赤ん坊にとっての無意識の行動であり、母親への初めての呼び掛けでもあった。生きているのだと、訴えかけている。

小さな生の鼓動を実感した時、自分が母親である事を自覚した。


ベットの中で震えているだけ――そんな自分が果たして胸を張って、母と名乗れるのか?


自分以外の人間が努力しているというのに。エズラは、たまらない恥ずかしさを感じた。

身篭っていることを理由に、手厚く看護される価値はないと感じた。

パイウェイやドゥエロが止めても意志を曲げず、彼女は一人の母として戦う決意を固める。子供と一緒に、生きていくために。

彼女の的確なオペレートナビにより、小惑星がひしめく危険地帯の中を、ニル・ヴァーナは何とか突破していく。


「無人兵器が、小惑星に激突。破片が針路を塞いでしまいます!」

「――」


 未来予測に等しい精度の高いナビ、エズラの警告の矢先に燃え上がった小惑星の破片がニルヴァーナに降り注ぐ。

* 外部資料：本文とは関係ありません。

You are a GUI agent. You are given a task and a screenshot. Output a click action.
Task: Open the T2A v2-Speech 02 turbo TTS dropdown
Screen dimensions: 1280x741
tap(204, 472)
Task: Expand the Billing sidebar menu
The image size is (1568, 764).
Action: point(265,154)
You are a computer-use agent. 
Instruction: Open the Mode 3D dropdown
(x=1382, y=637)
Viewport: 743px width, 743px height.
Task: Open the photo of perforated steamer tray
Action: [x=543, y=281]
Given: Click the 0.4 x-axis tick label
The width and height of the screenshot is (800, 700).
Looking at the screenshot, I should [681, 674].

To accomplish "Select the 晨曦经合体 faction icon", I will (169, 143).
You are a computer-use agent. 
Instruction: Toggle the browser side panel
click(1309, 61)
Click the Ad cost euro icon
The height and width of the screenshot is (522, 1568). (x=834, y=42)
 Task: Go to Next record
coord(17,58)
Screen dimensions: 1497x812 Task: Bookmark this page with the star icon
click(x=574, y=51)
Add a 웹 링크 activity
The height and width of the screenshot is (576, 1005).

危険を察知していれば、未然に防げる。その危険を自分でも未然に察知出来ていれば、なおさら。

情報分析能力ではピカイチを誇るセルティックがスラスターを噴射、船の態勢が変わって難を逃れた。


カイがおらずクマの頭を脱いでいる少女――仲間の賞賛を浴びて、セルティックは恥ずかしげに笑う。


(――あなたの大事な男達は、わたしが守ってあげます。
その代わり、わたしの大切な友達を守って下さいね。でないと、許しませんから)


 言葉に出来ない想い。見栄や意地ではなく、それこそ言葉にし辛い気持ちから。

伝わりづらくとも、少女の心は行動で示されている。気の小さい恥ずかしがり屋だと、大人達は笑って見守っている。

それは絶望の中での、確かな希望。一人一人が精一杯努力しているからこそ、笑う権利がある。


皆が主人公である、この舞台――自分の成功ではなく、仲間の失敗を援護して、成立している。


それは舞台としては、二流。まだまだぎこち無く、練習不足な役者達。

いずれ確かなものとするべく、今は未熟な実力を精一杯費やすのみ。


血と汗と涙で演出された脚本は、観客の誰もが注目する山場へと移行する。